Many apparent*** genotype errors are easy for the human eye to spot, but with ~11,000 markers and ~400 RILs, no one has time to go through 4+ million datapoints to do the corrections manually. Enter Genotype-Corrector, a software package one of the students in my lab had developed during his masters to essentially do the same thing you or I do when we look at that graphic: “hey the genotype of marker in this line doesn’t agree with any of the markers around it, maybe it’s a mistake.” He volunteers to run Genotype-Corrector on this dataset, and afterwards I rebuilt the genetic map…. and the results were MUCH better.
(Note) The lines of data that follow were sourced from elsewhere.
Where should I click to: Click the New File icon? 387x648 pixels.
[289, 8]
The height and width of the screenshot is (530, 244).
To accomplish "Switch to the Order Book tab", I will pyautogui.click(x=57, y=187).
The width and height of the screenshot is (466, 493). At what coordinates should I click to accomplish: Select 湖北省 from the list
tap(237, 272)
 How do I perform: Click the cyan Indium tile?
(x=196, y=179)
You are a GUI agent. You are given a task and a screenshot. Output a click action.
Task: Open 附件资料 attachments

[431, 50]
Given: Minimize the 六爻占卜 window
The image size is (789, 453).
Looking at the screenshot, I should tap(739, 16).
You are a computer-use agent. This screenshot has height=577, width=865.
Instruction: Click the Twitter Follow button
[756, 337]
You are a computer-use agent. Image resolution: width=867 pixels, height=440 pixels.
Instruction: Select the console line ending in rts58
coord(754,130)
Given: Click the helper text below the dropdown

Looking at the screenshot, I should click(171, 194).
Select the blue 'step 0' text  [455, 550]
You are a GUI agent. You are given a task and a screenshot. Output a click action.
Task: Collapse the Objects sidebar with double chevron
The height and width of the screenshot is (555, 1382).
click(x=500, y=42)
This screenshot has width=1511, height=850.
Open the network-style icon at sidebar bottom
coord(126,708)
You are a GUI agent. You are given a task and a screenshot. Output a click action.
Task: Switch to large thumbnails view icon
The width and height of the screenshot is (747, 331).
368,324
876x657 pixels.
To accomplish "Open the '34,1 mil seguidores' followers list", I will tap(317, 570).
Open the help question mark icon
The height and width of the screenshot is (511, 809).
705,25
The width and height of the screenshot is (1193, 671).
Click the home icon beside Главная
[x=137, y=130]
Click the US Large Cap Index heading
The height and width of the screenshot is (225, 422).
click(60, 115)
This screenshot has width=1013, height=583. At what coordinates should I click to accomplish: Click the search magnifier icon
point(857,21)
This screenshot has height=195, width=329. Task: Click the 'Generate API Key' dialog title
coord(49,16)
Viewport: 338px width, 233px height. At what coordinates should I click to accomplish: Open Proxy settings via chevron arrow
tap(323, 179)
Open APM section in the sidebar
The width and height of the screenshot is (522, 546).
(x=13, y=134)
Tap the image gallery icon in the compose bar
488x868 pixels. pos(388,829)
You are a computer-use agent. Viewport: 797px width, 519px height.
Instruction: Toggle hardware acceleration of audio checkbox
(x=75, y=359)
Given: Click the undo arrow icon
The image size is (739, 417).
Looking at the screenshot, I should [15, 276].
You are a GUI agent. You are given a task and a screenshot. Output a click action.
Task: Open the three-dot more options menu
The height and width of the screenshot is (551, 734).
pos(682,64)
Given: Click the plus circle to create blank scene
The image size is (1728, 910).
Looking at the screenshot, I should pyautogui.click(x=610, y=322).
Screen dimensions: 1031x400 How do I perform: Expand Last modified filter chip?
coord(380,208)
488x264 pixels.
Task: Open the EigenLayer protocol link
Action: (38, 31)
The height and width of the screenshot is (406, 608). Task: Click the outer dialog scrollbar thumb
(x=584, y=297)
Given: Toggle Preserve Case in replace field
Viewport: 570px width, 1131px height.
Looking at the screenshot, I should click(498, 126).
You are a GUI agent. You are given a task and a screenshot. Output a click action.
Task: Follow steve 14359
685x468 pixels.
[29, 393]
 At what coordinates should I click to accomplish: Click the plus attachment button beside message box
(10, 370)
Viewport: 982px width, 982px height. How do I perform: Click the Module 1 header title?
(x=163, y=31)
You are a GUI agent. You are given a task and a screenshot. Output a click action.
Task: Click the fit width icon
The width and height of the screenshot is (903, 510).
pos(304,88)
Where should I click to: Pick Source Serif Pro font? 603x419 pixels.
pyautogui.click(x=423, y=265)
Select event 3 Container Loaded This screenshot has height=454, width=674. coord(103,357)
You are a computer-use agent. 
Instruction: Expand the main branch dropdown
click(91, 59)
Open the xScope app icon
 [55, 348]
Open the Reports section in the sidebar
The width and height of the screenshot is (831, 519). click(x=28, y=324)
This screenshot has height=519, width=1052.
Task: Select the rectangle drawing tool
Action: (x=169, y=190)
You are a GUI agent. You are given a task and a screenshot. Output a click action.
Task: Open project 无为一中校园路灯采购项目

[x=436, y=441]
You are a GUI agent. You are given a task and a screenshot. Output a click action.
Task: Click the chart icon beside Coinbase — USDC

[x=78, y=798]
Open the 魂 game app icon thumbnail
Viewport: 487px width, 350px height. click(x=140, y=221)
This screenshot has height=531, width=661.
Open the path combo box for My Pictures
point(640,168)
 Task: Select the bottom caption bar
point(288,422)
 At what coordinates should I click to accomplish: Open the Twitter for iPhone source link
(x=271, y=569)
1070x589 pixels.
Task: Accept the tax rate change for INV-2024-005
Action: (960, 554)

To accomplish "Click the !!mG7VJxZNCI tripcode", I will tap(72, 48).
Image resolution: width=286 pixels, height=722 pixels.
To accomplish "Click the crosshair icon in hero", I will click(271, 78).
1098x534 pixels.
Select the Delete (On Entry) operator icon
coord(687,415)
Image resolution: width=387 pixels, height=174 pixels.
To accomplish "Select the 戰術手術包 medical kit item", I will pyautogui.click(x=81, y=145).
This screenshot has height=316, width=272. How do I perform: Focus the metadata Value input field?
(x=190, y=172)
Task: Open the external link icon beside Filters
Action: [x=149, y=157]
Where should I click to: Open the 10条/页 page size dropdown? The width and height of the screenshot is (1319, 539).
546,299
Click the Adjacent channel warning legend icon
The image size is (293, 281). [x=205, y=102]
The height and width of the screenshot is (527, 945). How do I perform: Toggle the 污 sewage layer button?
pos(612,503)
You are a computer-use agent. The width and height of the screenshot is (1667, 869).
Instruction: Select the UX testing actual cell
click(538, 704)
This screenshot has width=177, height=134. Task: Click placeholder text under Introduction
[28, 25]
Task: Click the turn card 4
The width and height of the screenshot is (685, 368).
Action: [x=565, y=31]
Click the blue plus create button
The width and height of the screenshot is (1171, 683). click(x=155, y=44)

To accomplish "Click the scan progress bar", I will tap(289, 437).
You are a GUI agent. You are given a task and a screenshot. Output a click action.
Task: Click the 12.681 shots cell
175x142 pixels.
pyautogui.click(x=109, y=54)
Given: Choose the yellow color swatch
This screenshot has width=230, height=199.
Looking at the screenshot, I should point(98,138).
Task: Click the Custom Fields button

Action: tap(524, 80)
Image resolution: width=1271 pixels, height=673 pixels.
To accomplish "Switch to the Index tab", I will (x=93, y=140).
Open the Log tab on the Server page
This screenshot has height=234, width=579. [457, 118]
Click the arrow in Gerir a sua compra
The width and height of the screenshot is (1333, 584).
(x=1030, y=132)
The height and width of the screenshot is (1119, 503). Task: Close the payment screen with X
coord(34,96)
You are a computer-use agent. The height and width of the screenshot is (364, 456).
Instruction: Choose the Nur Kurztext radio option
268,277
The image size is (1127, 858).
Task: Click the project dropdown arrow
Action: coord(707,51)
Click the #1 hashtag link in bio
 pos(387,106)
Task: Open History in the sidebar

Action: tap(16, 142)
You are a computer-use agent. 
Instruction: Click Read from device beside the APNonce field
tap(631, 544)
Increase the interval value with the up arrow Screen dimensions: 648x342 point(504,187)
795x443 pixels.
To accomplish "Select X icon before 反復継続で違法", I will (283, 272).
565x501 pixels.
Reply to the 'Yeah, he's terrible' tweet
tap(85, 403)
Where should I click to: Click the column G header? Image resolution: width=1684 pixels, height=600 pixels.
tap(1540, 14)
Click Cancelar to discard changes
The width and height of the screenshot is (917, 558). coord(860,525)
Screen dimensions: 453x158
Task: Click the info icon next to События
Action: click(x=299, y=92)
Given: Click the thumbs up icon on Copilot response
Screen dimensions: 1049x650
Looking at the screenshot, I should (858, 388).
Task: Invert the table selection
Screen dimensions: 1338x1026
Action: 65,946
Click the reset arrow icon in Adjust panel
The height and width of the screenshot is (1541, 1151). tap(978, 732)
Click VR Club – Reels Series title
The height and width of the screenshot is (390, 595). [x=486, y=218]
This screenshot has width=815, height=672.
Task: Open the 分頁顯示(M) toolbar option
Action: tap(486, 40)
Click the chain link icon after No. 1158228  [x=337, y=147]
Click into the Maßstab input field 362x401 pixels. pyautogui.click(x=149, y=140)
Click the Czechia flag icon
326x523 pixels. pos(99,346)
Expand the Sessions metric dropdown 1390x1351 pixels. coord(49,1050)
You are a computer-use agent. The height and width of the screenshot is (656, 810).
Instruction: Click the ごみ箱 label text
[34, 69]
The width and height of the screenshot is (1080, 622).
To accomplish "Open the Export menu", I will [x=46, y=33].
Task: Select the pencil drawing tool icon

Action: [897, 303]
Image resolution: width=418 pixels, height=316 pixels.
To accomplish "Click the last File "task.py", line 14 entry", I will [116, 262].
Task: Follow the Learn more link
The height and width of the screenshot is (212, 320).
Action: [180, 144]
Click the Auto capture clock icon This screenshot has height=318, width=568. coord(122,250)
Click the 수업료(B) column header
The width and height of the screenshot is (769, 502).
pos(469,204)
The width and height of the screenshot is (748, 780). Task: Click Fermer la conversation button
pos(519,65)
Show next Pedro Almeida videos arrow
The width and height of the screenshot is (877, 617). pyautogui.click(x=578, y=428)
Now there are things to be aware of with this approach. Essentially Genotype-Corrector and similar tools are borrowing information from the physical map (genome assembly) to correct errors in the data that is used to build a genetic map, so if there are mistakes in the genome assembly, this reduces your chances of catching them. In principle it should be possible to do the same type of error correction using only information on linkage between individual markers. LinkImpute already using a similar approach for imputation, but I don’t know of any software that uses the same principle for genotype error correction. If you do, please let me know in the comments below.
The manuscript for Genotype-Corrector is currently in review (I’ll update this post once it comes out somewhere), but the software and source code has already been released on github.
- Miao C, Li D, Fang J, Liang P, Zhang X, Yang J, Schnable JC, Tang H. Genotype-Corrector: improved genotype calls for genetic mapping. Scientific Reports doi: 10.1038/s41598-018-28294-0
*Named after a geneticist who worked of fruit flies a century ago.
**Easy to do if you have a well sequenced reference genome, more painful otherwise.
***There are other biological phenomena that could create the patterns observed in the two boxes of Figure 1, I just don’t have space to go into them here, this post is already going to be more than 1000 words.
****All genetic maps were constructing with ASMap, an R package that reimplements the MSTMap algorithm. I highly recommend it!